Chicken Out of Hell
An Andrew
Hamlin Joint
Errol Morris' first film Gates
of Heaven, a study of pet cemeteries, their
owners, operators, and human clients, began with
a long series of long talking head shots, the
camera anchored just a few feet off his subjects'
noses. If the artful capturing of movement and
mood without dependence on verbiage makes
"pure cinema," as cineasts like to
speak of it, this was practically pure anti-cinema,
its clear ancestor the motionless torsos of TV
anchors. He abandoned this technique as action
shifted from rehashing of a defunct cemetery to
analysis of a newer, extant one, and when the
camera suddenly moved as thought shaking out a
cramp, revealing among other things that one of
the most outspoken and controversial protagonists
used a wheelchair, the new element was positively
shocking after I'd spent half and hour or so
acclimating myself to talking heads. Something
simple as slow pan left to right, showing a
shaggy-haired caretaker bouncing guitar blasts
off the tombstones, loomed like a case of iced
Perrier before a sand-choked Bedouin.
Fast
Cheap & Out of Control, Morris' sixth
film, fifth documentary, is a well-made film that
doesn't add up. You get four men with unusual
occupations--lion tamer Dave Hoover, topiary
sculptor George Mendonca, naked mole-rat
specialist Ray Mendez, and robotic scientist
Rodney Brooks--then throws in footage from a
circus (Hoover's?), and an old jungle serial. And
talking heads. Lots of talking heads. In a recent
interview for Seattle's Stranger, Morris
enthused over the new meticulous technology
leading his subjects to address the camera
directly (rather than himself, behind the camera)

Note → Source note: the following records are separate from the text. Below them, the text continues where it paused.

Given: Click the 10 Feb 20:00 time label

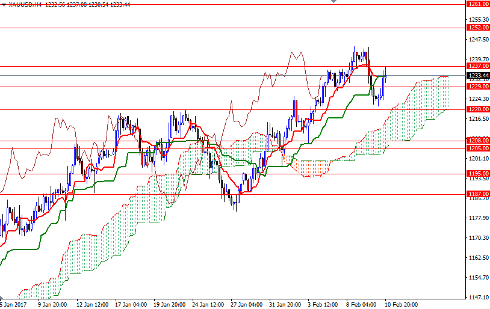Looking at the screenshot, I should pos(402,304).
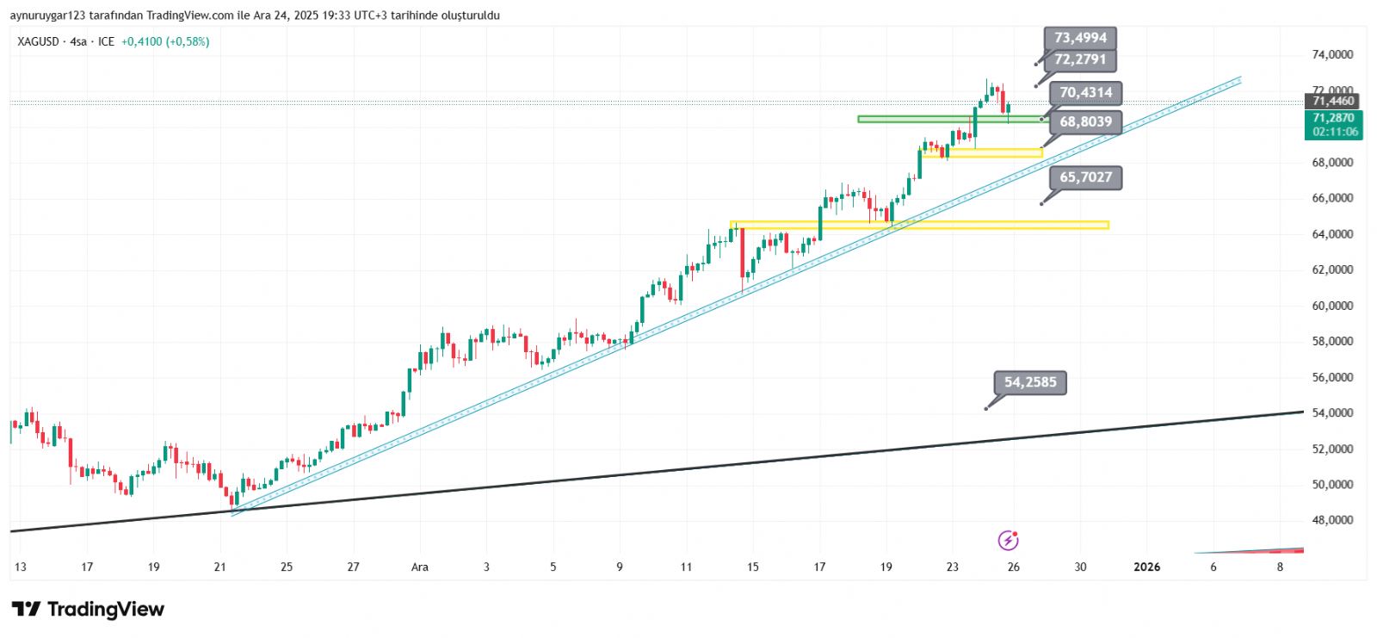Click the +0,4100 (+0,58%) change value
This screenshot has width=1377, height=638.
pos(165,41)
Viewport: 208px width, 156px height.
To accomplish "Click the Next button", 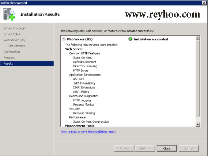I will (x=145, y=148).
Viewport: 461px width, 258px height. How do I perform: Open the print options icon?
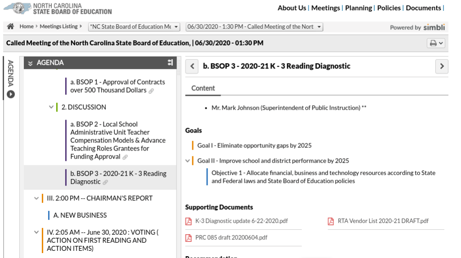coord(436,43)
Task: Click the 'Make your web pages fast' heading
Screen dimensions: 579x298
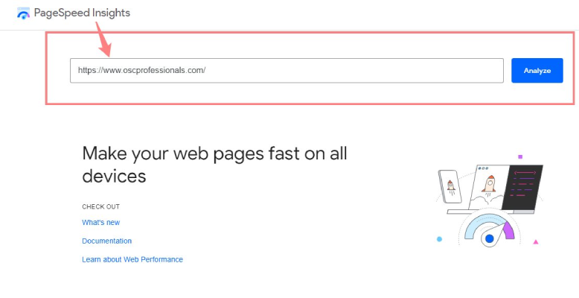Action: pos(214,164)
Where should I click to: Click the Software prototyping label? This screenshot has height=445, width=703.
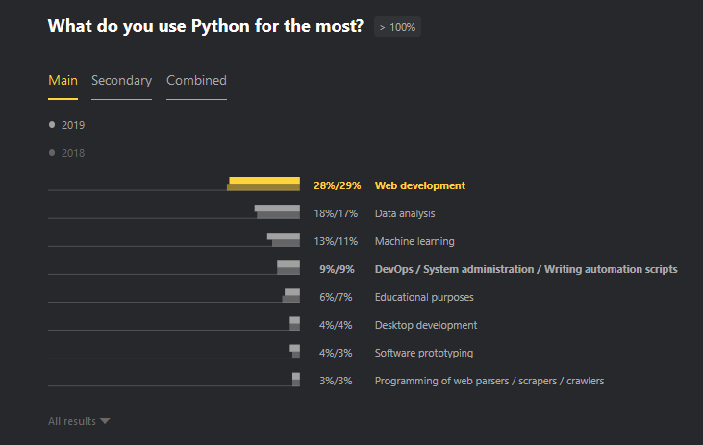click(x=423, y=353)
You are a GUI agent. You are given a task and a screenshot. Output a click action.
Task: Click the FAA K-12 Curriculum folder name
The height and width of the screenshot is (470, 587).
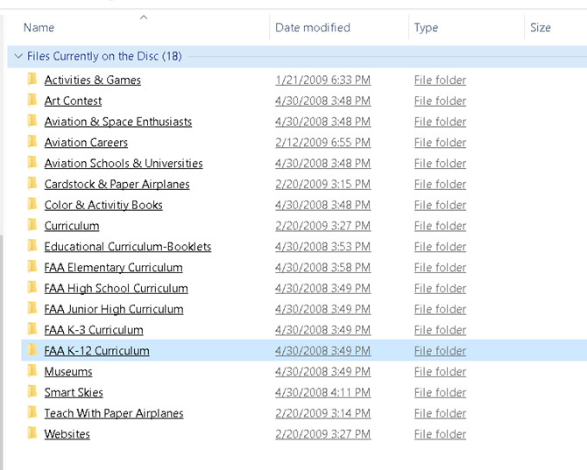point(97,351)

and also offered the cognizant explanation for
the film that he seems to have left out of the
film itself. The fourth men, he says, are
Frankenstein's grandchildren, each obsessed with
creating an arena in which he can exercise
absolute control, each blind to the folly in that
idea.
Well
and good--well, mostly good, because I think
Morris got caught in a blind spot himself. Control
is a dense but above all else intricately
constructed film, with very little camera
movement, at least in the original footage; new
technology lets Morris roam through cuts,
dissolves, and fades while keeping most
individual shots static. These are the hands of a
control-seeker no less than Hoover, who says
"You go in that cage and you're not scared
silly, you're in big trouble," and I can
only hope he doesn't snicker at his
"subjects" behind their backs. Unlike
the Cohen brothers, who conjure their grandly
dressed stick figures purely out of their own
narrow-minded brains, the people in Morris' movie
have real lives and real feelings. He should plug
in his sophisticated straight-at-the-camera
equipment and then sit down in his own hot seat.
Blob
Dept.: The Blob, a Seattle
building at 14 Roy Street shaped roughly like a
block of melting cheese with portholes, met its
maker recently at the hands of some earth-moving
equipment. The Seattle Post-Intelligencer thought
the story monumental enough, or perhaps the news
day slow enough, to put the story on their front
page, and as I skimmed it this morning it seemed
that nobody cried for the non-Euclidian
monstrosity, and a many people in fact applauded
the expunging of an eyesore. Me, I find the
Blob's destruction one more flame licking the
corpse on classic Seattle's funeral pyre, and
suspect that those cheerleaders spend most of
their time at real city institutions such as
Niketown and the inescapable Gameworks. But I am
avenged. Frank Gehry's Bilbao Guggenheim in Spain
opened to rave reviews from Time and
other megamedia, slickening the slide ever
further for his design for this city's Experience
Music Project (which used to be about Jimi
Hendrix, but that's another story.) Dig out your Time
and read Robert Hughes' epistle to the free world
on the joys of Gehry, by all means--but then take
a good look the the Bilbao Guggenheim, and, if
you can find one, a sketch of the proposed
Experience Music Project. If you can't find a
picture of the late Blob itself, just take my
word for it: the dead "eyesore" is
alive and throbbing in the veins of 21st century
indispensibility.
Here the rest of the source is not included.